The next part of the workshop was to develop a system of differentiable equations that brought together all of these relationships. We used the Lotka-Volterra equations, which are also known as the predator-prey equations. The key here was that the parameters and variables needed some tweaking through ODE packages in R, further simulation, and our own intuition in order to best describe the system. This was interesting considering we had three variables to work with: natural resource, a prey, and a predator. The transition from the statistical aspect of this to mathematical modeling was the trickiest part, to say the least, since our group had no real experience with differential equations, much less bridging math and statistics in this way. Luckily, the postgraduates, Drs. Kaufield and Rodriguez, running this workshop walked us through the process and taught us about these equations.

two workshop members giving a talk

Two workshop attendees presenting their findings on the predator-prey dynamical system.

While I am still not completely comfortable with this last aspect, it was important to see the union of statistics and math modeling as a person who is mostly accustomed to the data analysis side. I have already started to look into creating a better system of differential equations this summer. And because I gained curiosity in this type of modeling after the workshop, I am also signed up for some extra math classes on ordinary and partial differential equations for next year and might even take some coursework in dynamical systems somewhere down the line.

Final thoughts: My key takeaways

Coming from California, it was interesting to see just how complicated these dynamic systems involving the seasonality of rain can be. It is important to note that our dynamical system was much more simplified, although still difficult to model with three variables, than the current drought in California. I can only imagine how many variables the analysts involved with this have to deal with, including legislation, people refusing to let their lawns go dry, and the system of aqueducts that go under farmer land which make modeling water levels quite challenging. Although difficult, there are plenty of mathematicians involved in the effort to conserve water in the most efficient way possible, including Clemson University’s Dr. Leah Jenkins who gave a great talk on the topic. I am curious enough from living in a section of California affected by this drought and by attending this workshop to continue to stay in the loop about what mathematicians will continue to do.

Stored data:
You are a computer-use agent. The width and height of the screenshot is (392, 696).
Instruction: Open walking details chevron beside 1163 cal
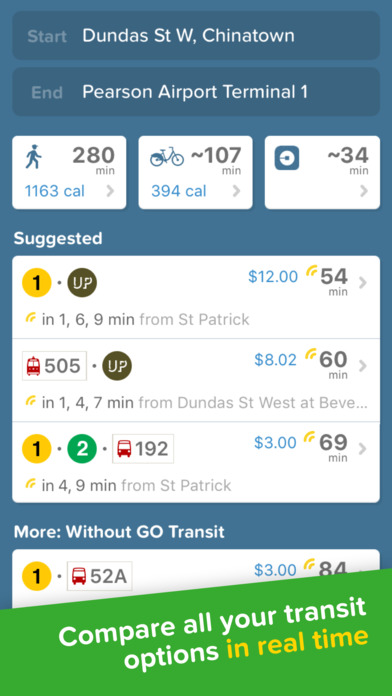click(x=110, y=191)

Tasks:
1) Copy everything in the workshop passage from "Two workshop attendees" down to "down the line.".
2) According to the workshop passage, which three variables did the group's system of differential equations have to work with?
3) Answer these questions about the workshop passage:
(a) By what other name are the Lotka-Volterra equations known?
(b) Which university is Dr. Leah Jenkins from?
(c) What extra math classes is the writer signed up for next year?

Exercise solutions:
1)
Two workshop attendees presenting their findings on the predator-prey dynamical system.

While I am still not completely comfortable with this last aspect, it was important to see the union of statistics and math modeling as a person who is mostly accustomed to the data analysis side. I have already started to look into creating a better system of differential equations this summer. And because I gained curiosity in this type of modeling after the workshop, I am also signed up for some extra math classes on ordinary and partial differential equations for next year and might even take some coursework in dynamical systems somewhere down the line.

2) Natural resource, a prey, and a predator.

3)
(a) The predator-prey equations.
(b) Clemson University.
(c) Classes on ordinary and partial differential equations.